Abstract. The size of electronic data is currently growing at
a faster rate than computer memory and disk storage capacities. For this
reason compression appears always as an attractive choice, if not
mandatory. However space overhead is not the only resource to be optimized
when managing large data collections; in fact data turn out to be useful
only when properly indexed to support search operations that efficiently
extract the user-requested information.
Approaches to combine compression and indexing techniques are nowadays
receiving more and more attention. A first step towards the design of a
compressed full-text index achieving guaranteed performance in the worst
case has been recently done in [Ferragina-Manzini
FOCS 2000]. The novelty of that index resides in the careful combination
of the compression algorithm proposed by Burrows and Wheeler with the suffix
array data structure.
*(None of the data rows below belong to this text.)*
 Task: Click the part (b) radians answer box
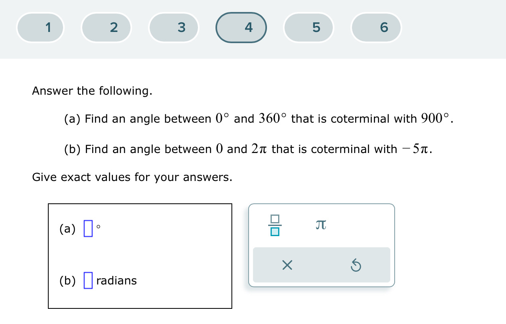88,280
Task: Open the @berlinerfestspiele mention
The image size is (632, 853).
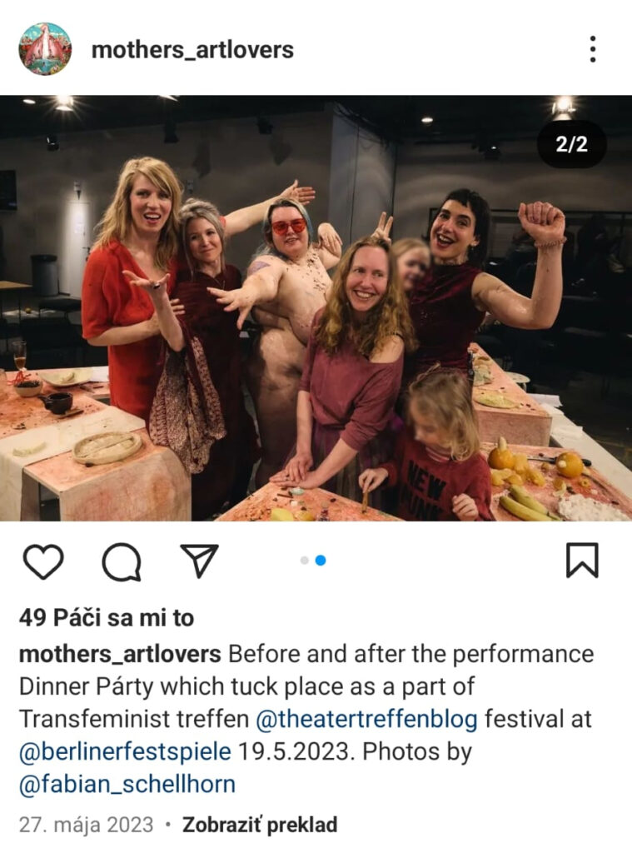Action: [125, 751]
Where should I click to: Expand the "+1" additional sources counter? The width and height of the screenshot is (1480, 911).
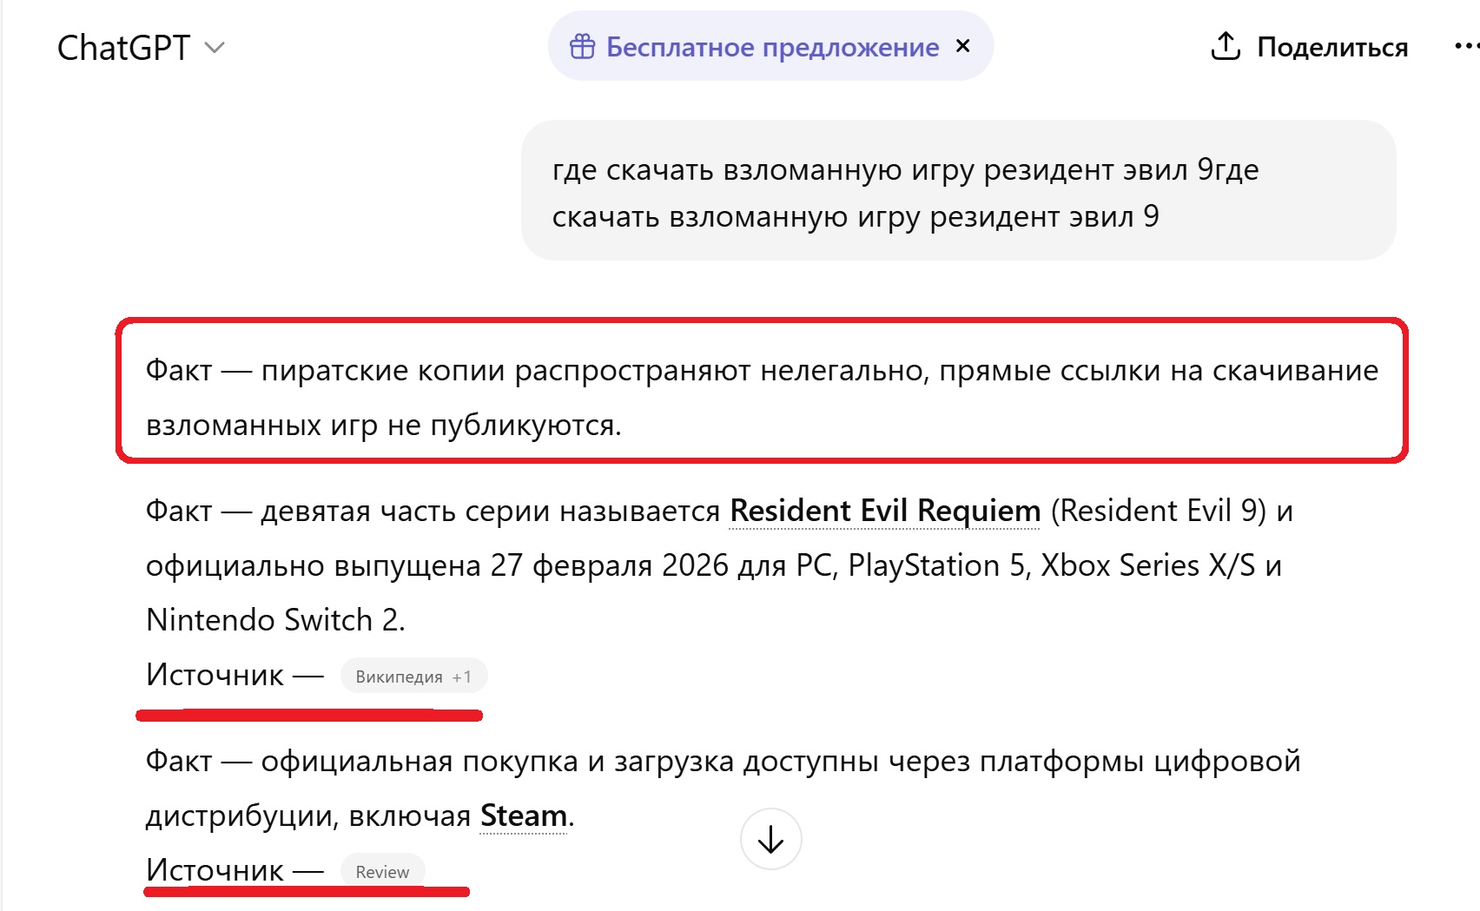click(462, 677)
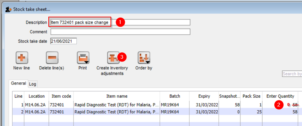Click the Pack Size column header
Viewport: 302px width, 126px height.
coord(251,96)
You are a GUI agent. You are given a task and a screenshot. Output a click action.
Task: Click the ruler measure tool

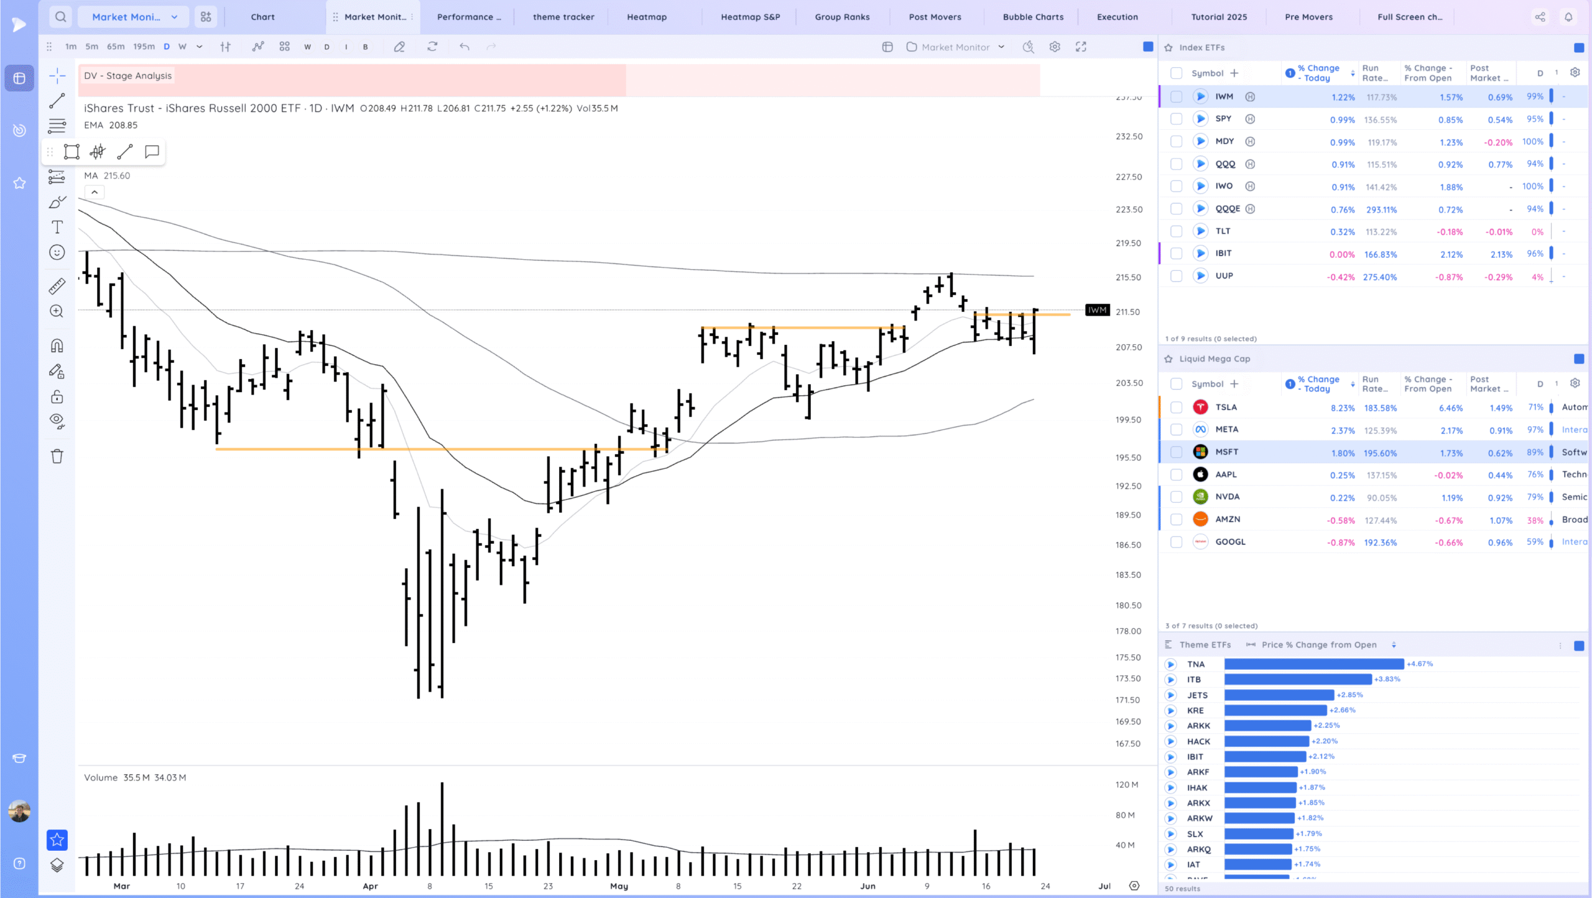coord(57,286)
The index is opportunistic in that, although
no assumption on a particular fixed distribution is made, it takes advantage
of the compressibility of the input data by decreasing the space occupancy
at no significant asymptotic slowdown in the query performance.
In this paper we present an implementation of this index and perform
an extensive set of experiments on various text collections. These experiments
show that our index is compact (its space occupancy is close to the one
achieved by the best known compressors), it is fast in counting the number
of occurrences of a pattern, and the cost of their retrieval is reasonable
when they are few (i.e. in case of a selective query).